= Gaspard Terrasson =

French Oratorian

Gaspard Terrasson (October 1680 - 2 January 1752) was a French Oratorian, teaching humanities and afterwards philosophy, and later a well-known preacher.

==Life==

Terrasson was born at Lyon. His oratorical talents were revealed at Troyes, 1711, on delivering the funeral oration of the Dauphin, son of Louis XIV; but he did not devote himself to preaching till after the death in 1723 of his brother André Terrasson, when he fulfilled several engagements which the latter had made. For five years he preached at Paris, and finally delivered a Lenten course in the Church of Notre Dame.

He appealed repeatedly against the papal bull Unigenitus; he was the anonymous author of twelve "Lettres sur la justice chrétienne" (Paris, 1733), in which, to support the Jansenists whom the bishops deprived of the sacraments, he endeavoured to prove the inutility of sacramental confession.

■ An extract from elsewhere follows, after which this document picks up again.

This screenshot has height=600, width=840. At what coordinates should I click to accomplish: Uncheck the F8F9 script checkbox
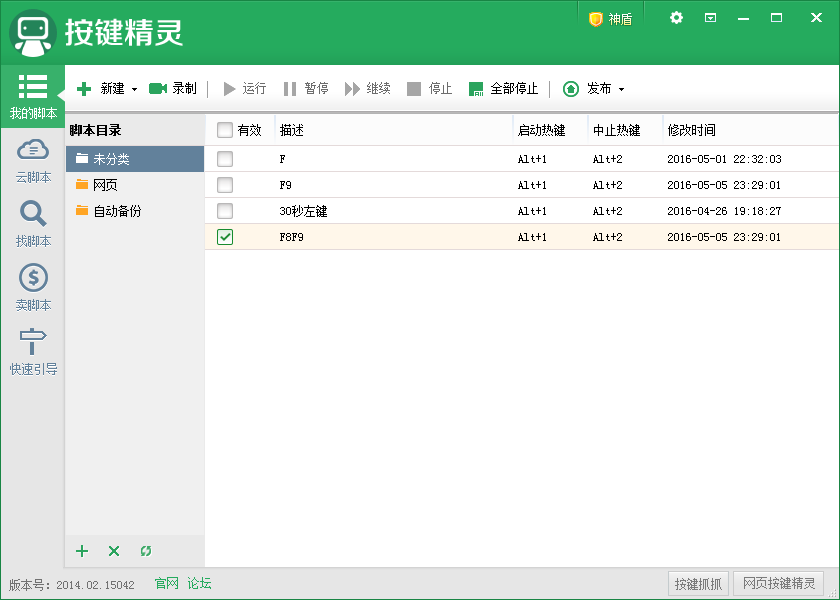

This work was condemned by the faculty of theology at Paris (1 Sept., 1734), and by the Archbishops of Sens and Embrun, as containing erroneous, schismatical and heretical assertions.

Terrasson had to leave the Oratory and abandon preaching. He withdrew to the Diocese of Auxerre where the bishop, Charles de Caylus, a well-known Jansenist, confided to him the care of Treigni. But he was soon arrested (Oct., 1735) by the order of the king for his Jansenistic activities, and was confined during nine years either at Vincennes or with the Minims of Argenteuil. A belated retraction, the authenticity or sincerity of which has never been well established, was attributed to him. He was living in retirement with his family when he died at Paris.

==Works==
A volume of his discourses appeared at Utrecht in 1733, but the first real edition was at Paris in 1744 (4 vols.). The sermons of the two brothers were reprinted by Migne in his "Collection des orateurs sacrés", XXIX (Paris, 1849).